With a bit of verve, luck, and ingenuity, printing was brought to British North America in 1638. Stephen Daye, a locksmith by trade, was under contract to establish a press in North America upon his arrival. In 1640, less than two years after landing in Massachusetts Bay, Daye and his son Matthew printed The Whole Booke of Psalmes Faithfully Translated into English Metre in Cambridge, Massachusetts, the first book to be printed in what is now the United States.

Spanning nearly 150 years, First Among Many: The Bay Psalm Book and Early Moments in American Printing follows the spread of printing in the earliest years of the republic. American printing, often rugged, immediate, and practical took on a distinctive character and urgency. From sermons to pamphlets, newspapers, and broadsides, publications that gave shape to American causes and ideologies were distinctively products of the new American press. Throughout the exhibition, some of the best exemplars of early American printing are on display. The work of such printers as William Bradford, Benjamin Franklin, John Dunlap, and Mary Katherine Goddard, who memorialized major moments in American cultural history, thought, and politics, carry the story forward.

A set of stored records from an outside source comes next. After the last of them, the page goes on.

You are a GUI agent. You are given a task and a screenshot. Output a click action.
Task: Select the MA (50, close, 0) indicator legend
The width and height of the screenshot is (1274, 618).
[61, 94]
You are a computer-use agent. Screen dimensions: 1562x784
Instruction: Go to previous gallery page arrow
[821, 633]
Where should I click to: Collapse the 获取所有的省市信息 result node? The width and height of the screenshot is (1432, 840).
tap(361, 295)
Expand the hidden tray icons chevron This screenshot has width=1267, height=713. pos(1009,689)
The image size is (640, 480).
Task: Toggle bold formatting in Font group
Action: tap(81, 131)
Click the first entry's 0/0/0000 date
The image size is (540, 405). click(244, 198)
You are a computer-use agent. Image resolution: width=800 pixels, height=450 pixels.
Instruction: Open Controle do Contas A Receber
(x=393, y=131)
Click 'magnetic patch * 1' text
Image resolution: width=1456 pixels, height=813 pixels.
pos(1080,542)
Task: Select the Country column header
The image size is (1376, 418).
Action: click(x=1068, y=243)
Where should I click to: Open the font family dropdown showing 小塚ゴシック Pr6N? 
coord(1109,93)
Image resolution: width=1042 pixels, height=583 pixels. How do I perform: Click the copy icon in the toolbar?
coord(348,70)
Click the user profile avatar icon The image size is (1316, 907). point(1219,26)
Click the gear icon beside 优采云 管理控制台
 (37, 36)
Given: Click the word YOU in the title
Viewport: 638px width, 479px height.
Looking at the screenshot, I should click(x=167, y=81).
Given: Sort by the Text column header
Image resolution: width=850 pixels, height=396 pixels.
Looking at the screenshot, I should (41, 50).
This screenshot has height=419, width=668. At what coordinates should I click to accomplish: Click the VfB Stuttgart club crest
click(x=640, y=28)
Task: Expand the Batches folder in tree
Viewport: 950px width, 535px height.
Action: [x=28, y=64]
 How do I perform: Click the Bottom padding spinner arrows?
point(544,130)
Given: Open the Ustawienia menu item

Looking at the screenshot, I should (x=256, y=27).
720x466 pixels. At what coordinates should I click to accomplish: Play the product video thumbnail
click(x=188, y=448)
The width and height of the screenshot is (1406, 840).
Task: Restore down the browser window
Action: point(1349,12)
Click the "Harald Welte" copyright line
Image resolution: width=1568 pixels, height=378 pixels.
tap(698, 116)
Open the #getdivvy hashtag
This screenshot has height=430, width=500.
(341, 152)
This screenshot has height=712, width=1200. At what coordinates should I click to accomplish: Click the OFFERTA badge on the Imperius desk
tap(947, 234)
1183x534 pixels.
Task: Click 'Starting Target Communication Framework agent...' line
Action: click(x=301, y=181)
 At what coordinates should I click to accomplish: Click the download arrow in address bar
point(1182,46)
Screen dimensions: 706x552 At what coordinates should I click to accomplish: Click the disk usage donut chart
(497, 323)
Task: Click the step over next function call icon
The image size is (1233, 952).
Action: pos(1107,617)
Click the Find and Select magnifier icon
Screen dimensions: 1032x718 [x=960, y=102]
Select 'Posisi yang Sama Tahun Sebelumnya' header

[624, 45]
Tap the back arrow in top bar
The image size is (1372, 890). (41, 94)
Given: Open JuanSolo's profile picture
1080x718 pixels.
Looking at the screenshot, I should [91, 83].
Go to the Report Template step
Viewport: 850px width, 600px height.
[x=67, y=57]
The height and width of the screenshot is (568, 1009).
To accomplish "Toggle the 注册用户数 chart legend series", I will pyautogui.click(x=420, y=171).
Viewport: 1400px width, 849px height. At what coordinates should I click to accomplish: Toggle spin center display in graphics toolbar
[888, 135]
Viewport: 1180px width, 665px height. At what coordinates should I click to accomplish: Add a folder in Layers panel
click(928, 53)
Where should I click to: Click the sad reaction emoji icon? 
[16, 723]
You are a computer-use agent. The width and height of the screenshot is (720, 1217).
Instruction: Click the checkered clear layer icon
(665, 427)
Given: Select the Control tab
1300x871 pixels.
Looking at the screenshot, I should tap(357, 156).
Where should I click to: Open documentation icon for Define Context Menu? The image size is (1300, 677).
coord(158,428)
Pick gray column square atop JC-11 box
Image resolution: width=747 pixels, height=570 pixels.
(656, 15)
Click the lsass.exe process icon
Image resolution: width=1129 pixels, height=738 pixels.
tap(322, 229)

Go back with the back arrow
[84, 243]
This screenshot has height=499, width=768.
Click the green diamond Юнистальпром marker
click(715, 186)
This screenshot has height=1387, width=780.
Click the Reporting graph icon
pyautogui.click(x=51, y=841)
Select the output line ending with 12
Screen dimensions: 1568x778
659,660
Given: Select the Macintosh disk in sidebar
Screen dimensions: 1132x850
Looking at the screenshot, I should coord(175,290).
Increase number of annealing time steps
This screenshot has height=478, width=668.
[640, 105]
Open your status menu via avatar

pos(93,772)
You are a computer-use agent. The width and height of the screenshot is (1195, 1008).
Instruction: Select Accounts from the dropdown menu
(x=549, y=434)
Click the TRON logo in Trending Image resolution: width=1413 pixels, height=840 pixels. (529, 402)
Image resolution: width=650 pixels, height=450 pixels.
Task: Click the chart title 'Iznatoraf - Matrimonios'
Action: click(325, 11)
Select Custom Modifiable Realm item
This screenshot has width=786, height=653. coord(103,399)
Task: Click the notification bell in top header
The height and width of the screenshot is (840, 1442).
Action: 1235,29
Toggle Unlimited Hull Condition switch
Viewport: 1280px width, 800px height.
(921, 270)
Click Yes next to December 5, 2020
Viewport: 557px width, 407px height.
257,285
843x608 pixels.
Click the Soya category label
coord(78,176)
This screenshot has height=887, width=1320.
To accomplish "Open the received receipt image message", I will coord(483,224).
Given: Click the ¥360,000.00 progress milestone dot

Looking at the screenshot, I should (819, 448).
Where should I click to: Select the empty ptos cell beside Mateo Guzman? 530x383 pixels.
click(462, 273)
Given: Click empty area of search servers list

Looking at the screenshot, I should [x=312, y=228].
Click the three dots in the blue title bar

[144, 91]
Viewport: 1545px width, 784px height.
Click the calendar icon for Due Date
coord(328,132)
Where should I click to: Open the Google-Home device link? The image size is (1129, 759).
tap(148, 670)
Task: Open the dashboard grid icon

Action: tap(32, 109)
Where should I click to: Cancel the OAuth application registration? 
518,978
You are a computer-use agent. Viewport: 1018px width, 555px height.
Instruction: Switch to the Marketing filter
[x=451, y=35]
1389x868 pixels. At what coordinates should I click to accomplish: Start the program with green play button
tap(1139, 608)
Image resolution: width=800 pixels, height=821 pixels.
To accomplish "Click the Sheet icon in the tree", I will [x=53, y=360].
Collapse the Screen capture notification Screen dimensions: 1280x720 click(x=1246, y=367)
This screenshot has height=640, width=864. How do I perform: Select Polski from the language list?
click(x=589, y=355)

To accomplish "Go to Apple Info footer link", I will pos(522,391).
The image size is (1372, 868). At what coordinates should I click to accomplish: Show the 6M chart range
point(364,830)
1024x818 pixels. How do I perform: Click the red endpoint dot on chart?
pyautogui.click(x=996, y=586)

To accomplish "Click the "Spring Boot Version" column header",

Beginning with a small psalm book that filled a basic need in the devotional lives of colonists, landmark printings across the colonies captured moments in American thought. Over time, publications questioned governing authority and sparked thoughts of revolution, independence, and self-governance. First Among Many tells the story of American printing as it evolved from a colonial necessity to the clarion of freedom.